INSTRUCTIONS FOR THE TASK:
The pictures get dropped, while every remaining part of the listing is copied exactly.

** Opening STUDY MATERIAL block **

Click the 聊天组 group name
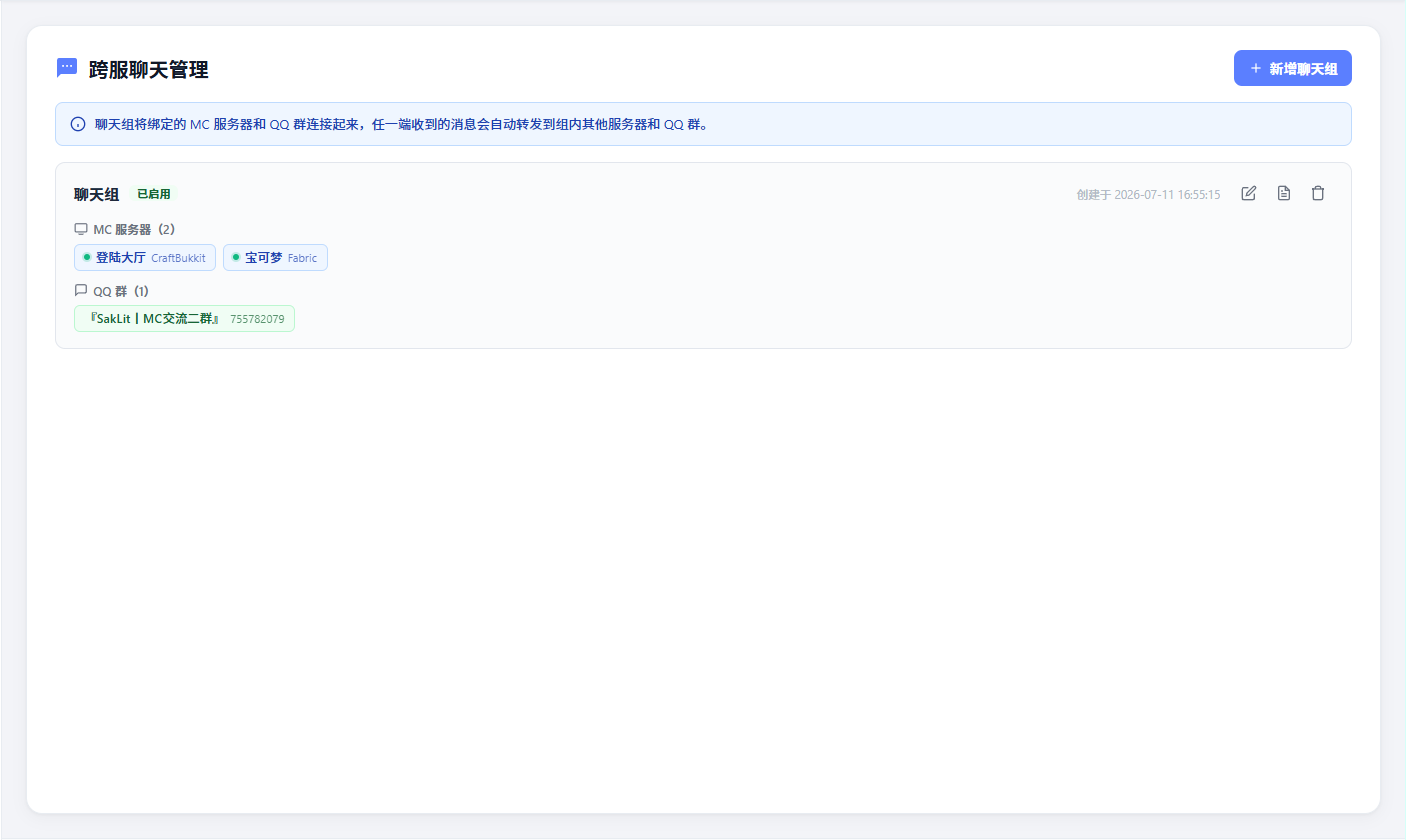 click(96, 194)
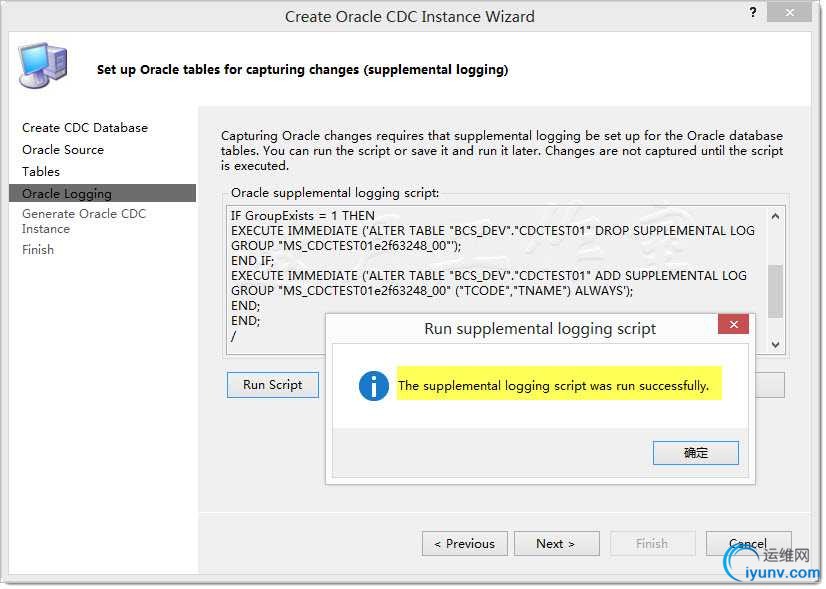The width and height of the screenshot is (826, 589).
Task: Click the help question mark icon
Action: [753, 12]
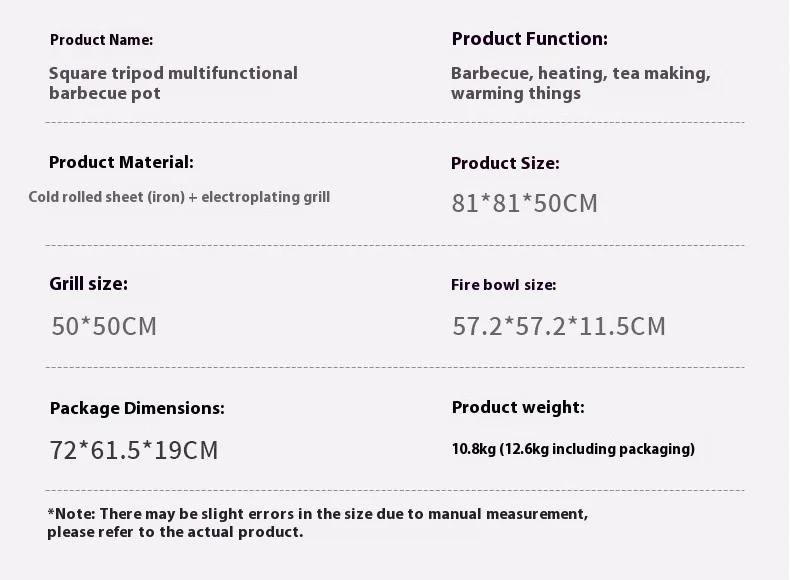790x580 pixels.
Task: Click the 81*81*50CM size value
Action: coord(524,204)
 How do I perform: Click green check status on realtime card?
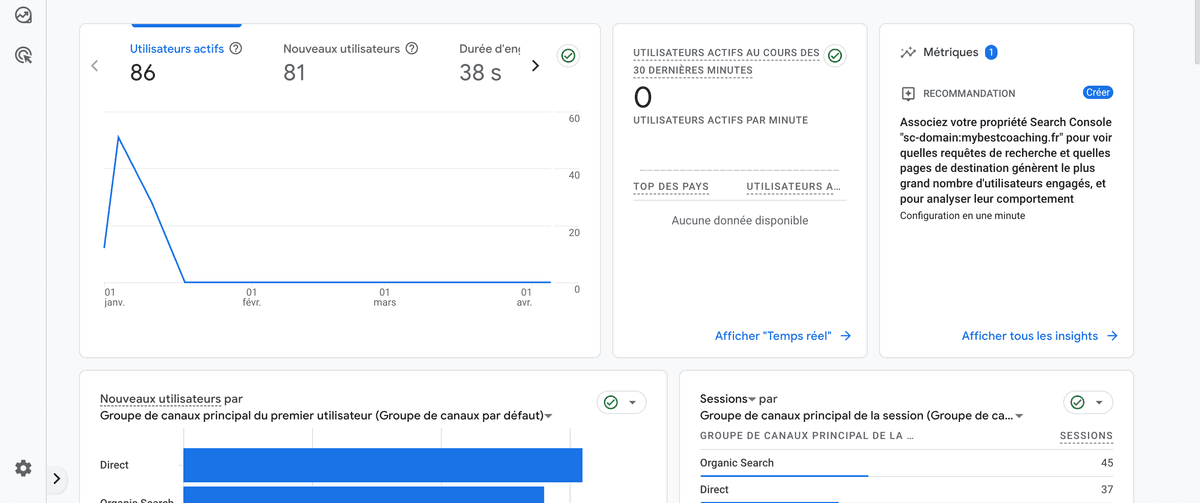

** Closing STUDY MATERIAL block **

YOUR SOLUTION:
Click the 聊天组 group name
 click(96, 194)
The width and height of the screenshot is (826, 589).
Task: Click the help question mark icon
Action: [753, 12]
790x580 pixels.
Task: Click the 81*81*50CM size value
Action: coord(524,204)
 How do I perform: Click green check status on realtime card?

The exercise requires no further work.